In the Lane matter, the form for the 10-Day Notice per Pa.R.C.P. No.: 237.1 used by the City was very similar to the suggested form as laid out in the Rules of Civil Procedure, but it was not precisely the same. The form used by the City stated, inter alia, “[y]ou are in default because you have failed to take action required of you in this case.” The form suggested by the Rules of Civil Procedure is as follows: “[Y]OU ARE IN DEFAULT BECAUSE YOU HAVE FAILED TO ENTER A WRITTEN APPEARANCE PERSONALLY OR BY ATTORNEY AND FILE IN WRITING WITH THE COURT YOUR DEFENSES OR OBJECTIONS TO THE CLAIMS SET FORTH AGAINST YOU.”
The Court noted that the language used by the City was the suggested language in the Rules of Civil Procedure prior to 1994; however, in 1994, the Supreme Court of Pennsylvania changed the language, as described above, which is about five (5) years prior to the entrance of the default judgment. The Court further pointed out, after an analysis of the language itself and the explanatory comment for the new rule, that the precise purpose of the change in language from 1994 was to notify a defendant as to specifically what he failed to do and the specific reasons why the defendant is in default. To that end, the Court found that the form used by the City, though similar, lacked the new language in the 1994 updated rule which the Supreme Court purposefully added to ensure specificity in the notices issued.

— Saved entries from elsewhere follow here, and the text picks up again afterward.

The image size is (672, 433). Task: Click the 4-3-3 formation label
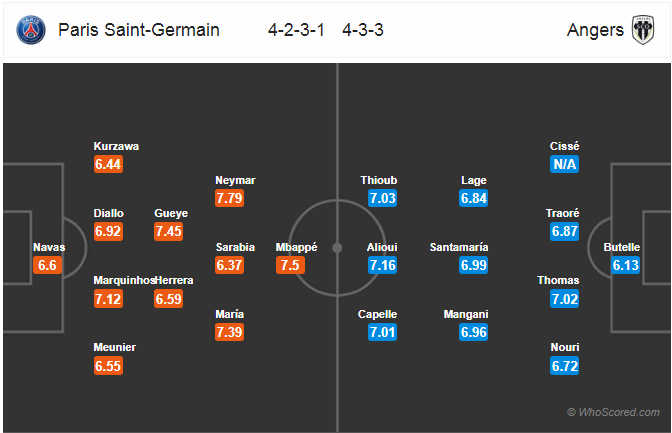click(363, 30)
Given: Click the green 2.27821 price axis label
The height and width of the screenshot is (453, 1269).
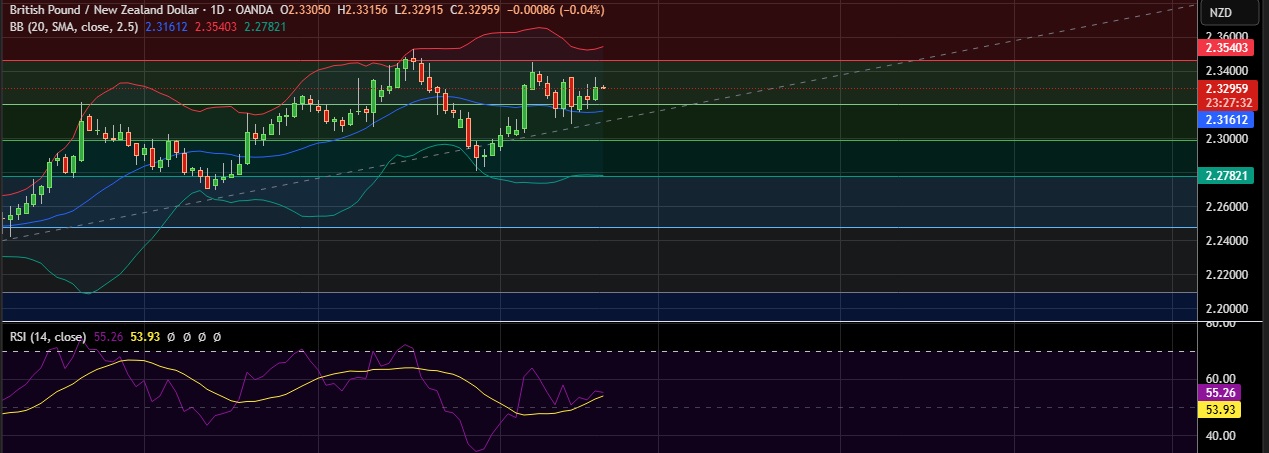Looking at the screenshot, I should pos(1228,176).
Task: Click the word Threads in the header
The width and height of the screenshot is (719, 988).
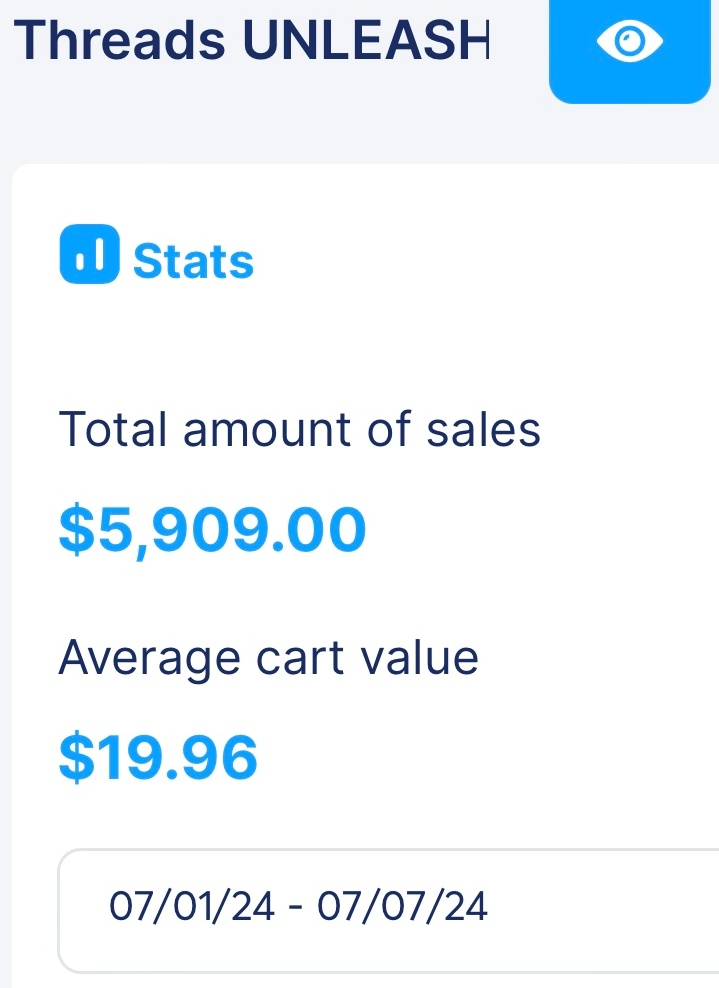Action: 120,41
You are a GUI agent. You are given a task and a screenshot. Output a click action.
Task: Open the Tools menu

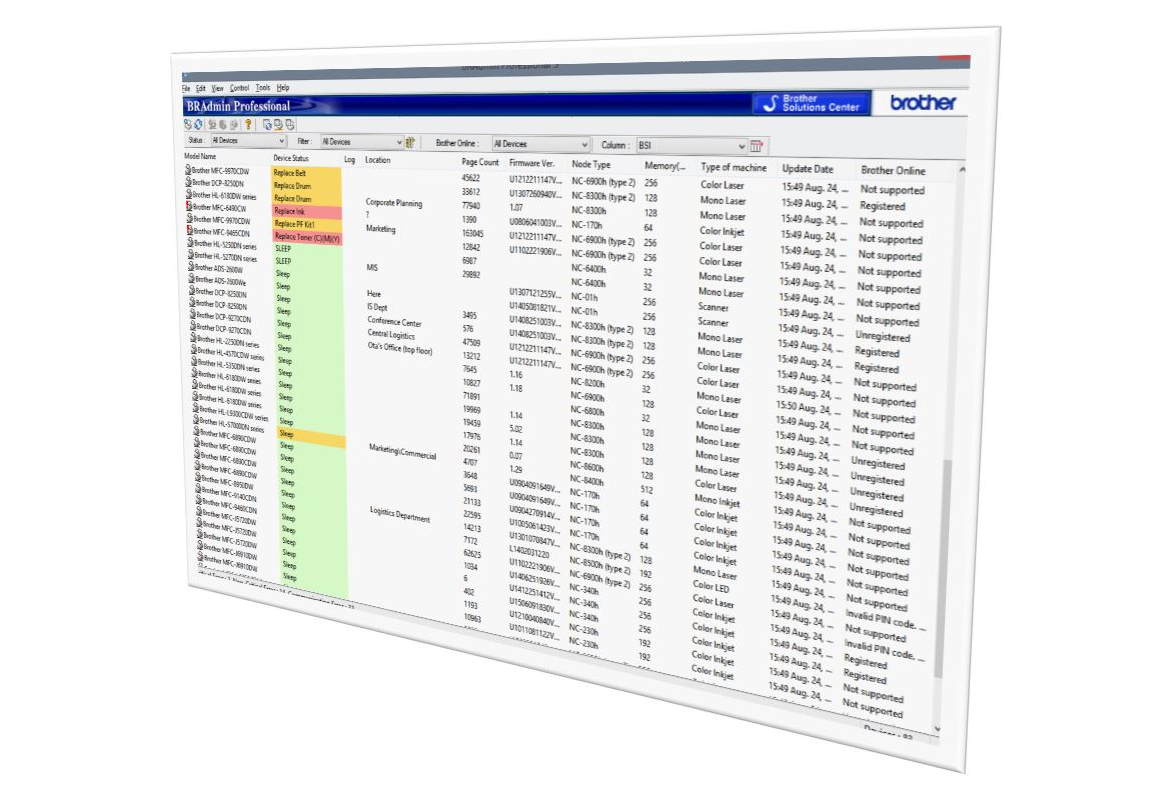click(x=262, y=88)
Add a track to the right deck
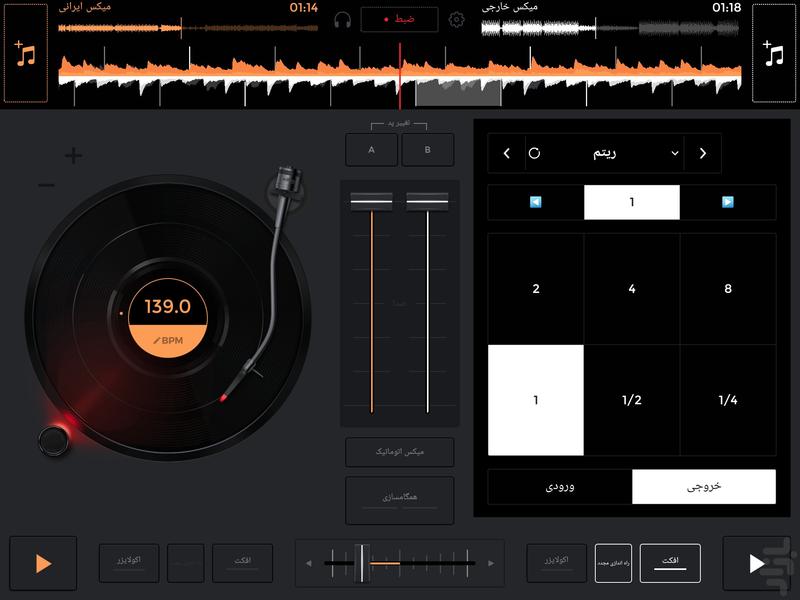 (x=774, y=53)
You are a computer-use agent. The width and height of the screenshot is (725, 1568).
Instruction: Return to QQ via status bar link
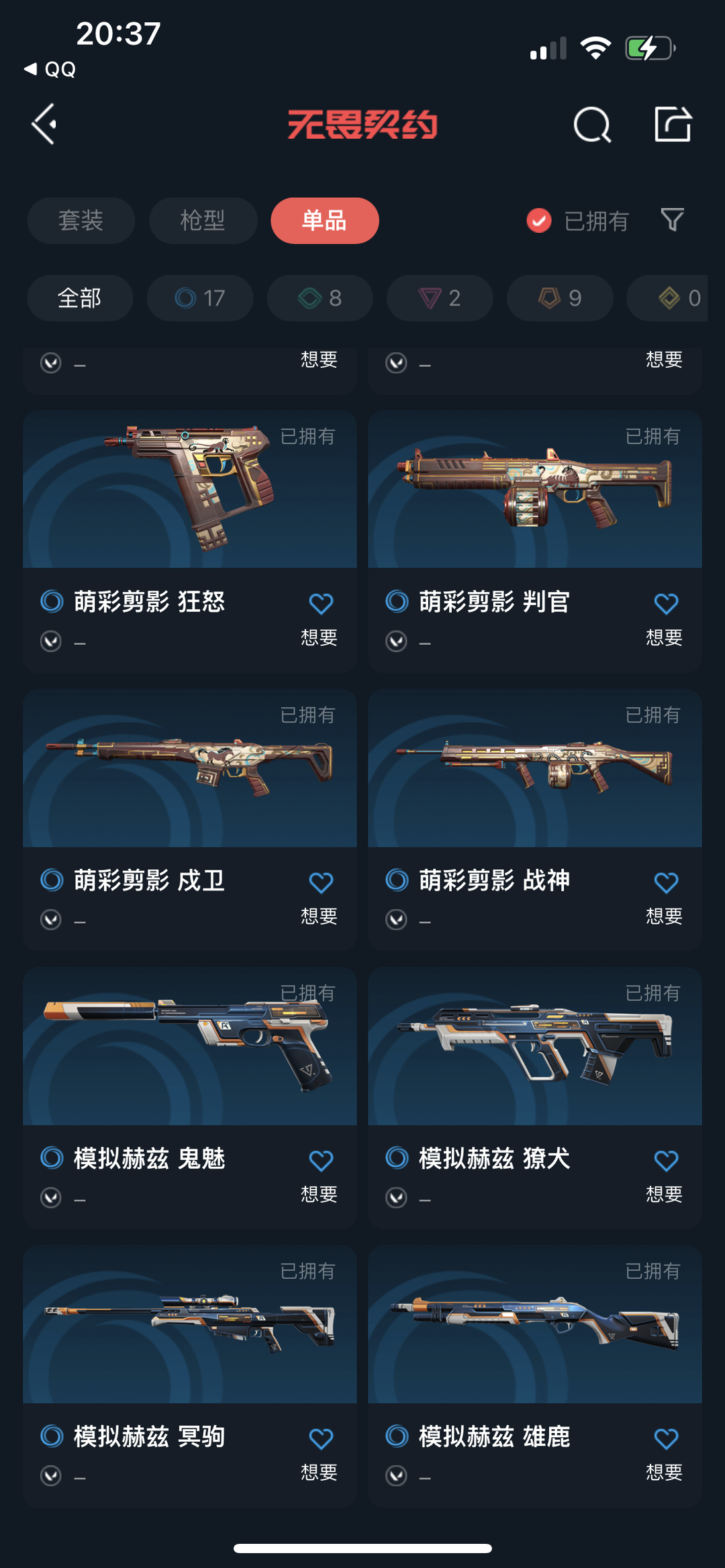[x=50, y=69]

Based on the above, the Court decided that it was not ruling as to whether Lane was deserving of having the judgment stricken, but whether he is entitled to it as a matter of law. The Court, citing prior decisions, noted both that default judgments are disfavored and that strict compliance with the Rules of Civil Procedure is required or else the default judgment is voided. As a result, the Court ruled that the language in the 10-Day Notice per Pa.R.C.P. No.: 237.1 used by the City is lacking so much critical language per the 1994 Rule revision, that it was fatally defective, and it ordered the ten (10) year old default judgment stricken, which served to reopen the underlying case.
The practical effect of the Lane decision is abundantly clear: when seeking a default judgment against an adverse party, follow the Rules of Civil Procedure precisely and simply use the language suggested in the Rules for the 10-Day Notice per Pa.R.C.P. No.: 237.1 exactly as written in the Rule.